We may have scenario where we have to submit Hadoop job from client machine and client machine is not part of existing Hadoop cluster. It is expected that job to be get executed on Hadoop cluster.
Consider a Scenario:
Here Namenode and Datanode forms Hadoop Cluster, Client submits job to Namenode.
To achieve this, Client should have same copy of Hadoop Distribution and configuration which is present at Namenode.
Then Only Client will come to know on which node Job tracker is running, and IP of Namenode to access HDFS data.
Go through configuration on Namenode,
core-site.xml will have this property-
<property> <name>fs.default.name</name> <value>192.168.0.1:9000</value> </property>
mapred-site.xml will have this property-
<property> <name>mapred.job.tracker</name> <value>192.168.0.1:8021</value> </property>
These are two important properties must be copied to client machine’s Hadoop configuration.
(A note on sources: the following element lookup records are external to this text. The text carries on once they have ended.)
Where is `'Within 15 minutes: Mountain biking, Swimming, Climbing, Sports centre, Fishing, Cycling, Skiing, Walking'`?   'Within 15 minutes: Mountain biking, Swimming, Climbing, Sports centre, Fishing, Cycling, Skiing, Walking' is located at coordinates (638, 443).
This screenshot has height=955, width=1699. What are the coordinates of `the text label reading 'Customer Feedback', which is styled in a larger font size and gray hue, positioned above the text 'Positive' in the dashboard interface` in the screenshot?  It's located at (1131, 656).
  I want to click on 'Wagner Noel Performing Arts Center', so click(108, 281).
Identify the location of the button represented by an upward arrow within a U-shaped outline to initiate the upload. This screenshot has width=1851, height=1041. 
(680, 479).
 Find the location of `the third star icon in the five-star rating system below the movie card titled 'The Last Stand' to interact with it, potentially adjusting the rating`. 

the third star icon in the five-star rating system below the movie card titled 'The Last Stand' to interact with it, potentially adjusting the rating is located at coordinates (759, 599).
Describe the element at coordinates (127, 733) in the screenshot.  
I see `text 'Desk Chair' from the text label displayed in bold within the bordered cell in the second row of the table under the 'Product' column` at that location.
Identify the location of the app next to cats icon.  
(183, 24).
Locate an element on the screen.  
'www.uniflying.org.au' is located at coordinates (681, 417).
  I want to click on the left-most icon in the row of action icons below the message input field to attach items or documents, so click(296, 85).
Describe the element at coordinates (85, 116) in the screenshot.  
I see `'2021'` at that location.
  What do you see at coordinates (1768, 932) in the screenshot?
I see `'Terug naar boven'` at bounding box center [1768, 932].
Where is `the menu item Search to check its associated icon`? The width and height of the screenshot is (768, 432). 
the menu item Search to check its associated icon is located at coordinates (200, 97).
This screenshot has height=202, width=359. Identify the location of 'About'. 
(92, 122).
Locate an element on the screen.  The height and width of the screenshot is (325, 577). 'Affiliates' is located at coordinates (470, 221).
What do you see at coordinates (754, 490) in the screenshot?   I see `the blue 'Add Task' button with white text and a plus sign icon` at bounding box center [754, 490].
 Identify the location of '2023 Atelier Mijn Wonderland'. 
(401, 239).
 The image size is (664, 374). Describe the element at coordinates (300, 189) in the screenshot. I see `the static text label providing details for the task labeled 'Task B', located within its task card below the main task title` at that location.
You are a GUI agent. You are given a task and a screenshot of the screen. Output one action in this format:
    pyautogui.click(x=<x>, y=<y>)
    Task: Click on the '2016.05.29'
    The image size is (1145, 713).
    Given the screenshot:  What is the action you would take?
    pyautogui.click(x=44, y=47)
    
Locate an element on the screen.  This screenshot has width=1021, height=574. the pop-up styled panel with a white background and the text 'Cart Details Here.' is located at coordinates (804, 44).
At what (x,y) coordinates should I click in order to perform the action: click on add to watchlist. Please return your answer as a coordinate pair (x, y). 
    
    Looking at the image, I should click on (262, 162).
And you need to set one addtinal property in mapred-site.xml file, to overcome from Privileged Action Exception.
<property> <name>mapreduce.jobtracker.staging.root.dir</name> <value>/user</value> </property>
Also you need to update /ets/hosts of client machine with IP addresses and hostnames of namenode and datanode.
Now you can submit job from client machine with hadoop jar command, and job will be executed on Hadoop Cluster. Note that, you shouldn’t start any hadoop service on client machine.